The Famous Ballroom lived up to its name. The venue was on North Charles Street in a space now occupied by the Charles Theater. Less than a block from Baltimore's Penn Station, it was a jumping-off point for musicians traveling back and forth between New York and Washington, D.C. Some of the jazz giants who performed there included Duke Ellington, Count Basie, Stan Kenton, Freddie Hubbard, Maynard Ferguson, Charles Lloyd, Charles Mingus, Stan Getz, Roland Kirk, Randy Weston, Jackie McLean, Sonny Rollins, Coleman Hawkins, Wes Montgomery, Lee Morgan, and Ahmad Jamal. It was the cite of John Coltrane's final live performance, two months before he died. The Left Bank Jazz Society brought in close to fifty well-known artists and recorded many but few were ever released due to legal issues. Among those recordings that made it to the market were two by Joe Henderson and one from a Freddie Hubbard/Jimmy Heath led quartet. If under-recognized saxophonist Mickey Fields doesn't seem a good fit with these legends, it's not for lack of talent. The enigmatic Fields was a well-known and highly respected jazz favorite in Baltimore but chose not to play outside the area, turning down offers to tour with popular national artists. It appears he had recorded only three other albums and two single tracks; none of those recordings are currently in print.

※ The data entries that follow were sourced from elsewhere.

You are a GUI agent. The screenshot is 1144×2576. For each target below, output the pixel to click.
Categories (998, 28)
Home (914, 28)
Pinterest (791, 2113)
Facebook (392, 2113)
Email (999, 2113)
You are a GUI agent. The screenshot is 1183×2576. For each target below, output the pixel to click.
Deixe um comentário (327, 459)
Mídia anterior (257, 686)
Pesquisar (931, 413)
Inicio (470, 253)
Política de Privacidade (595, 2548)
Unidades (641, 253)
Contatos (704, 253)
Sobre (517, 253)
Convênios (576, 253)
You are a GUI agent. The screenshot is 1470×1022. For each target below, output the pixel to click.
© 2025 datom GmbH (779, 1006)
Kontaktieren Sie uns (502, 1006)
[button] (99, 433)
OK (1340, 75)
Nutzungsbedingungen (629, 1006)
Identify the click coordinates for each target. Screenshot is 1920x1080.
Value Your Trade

Left Bank '66 Live features covers of Sam Jones, Thelonious Monk, Miles Davis, and Benny Golson pieces. Fields decisively launches into Jones' "Unit 7," quickly taking it off-track with impressive and intense expressiveness but without grandstanding. Monk's "Well, You Needn't" doesn't work as well but is quickly forgotten with Davis' "Pfrancing," fifteen-minutes of heated blues melodies and dissonance. Fields' extended solo on "Stablemates" is packed with clever inflections as it snakes its way through another fifteen-minute excursion. Namuth adds some quality solo time of his own and the Baltimore locals—bassist Phil Harris, drummer Purnell Rice, and pianist Claude Hubbard—do an admirable job of keeping up with these frantic hard bop renditions.

Personnel: Walter Namuth: guitar; Mickey Fields: tenor sax; Phil Harris: bass; Claude Hubbard: piano; Purnell Rice: drums.

Track Listing: Unit 7; Well You Needn't; Pfrancing; The Theme; Stablemates; The Gypsy.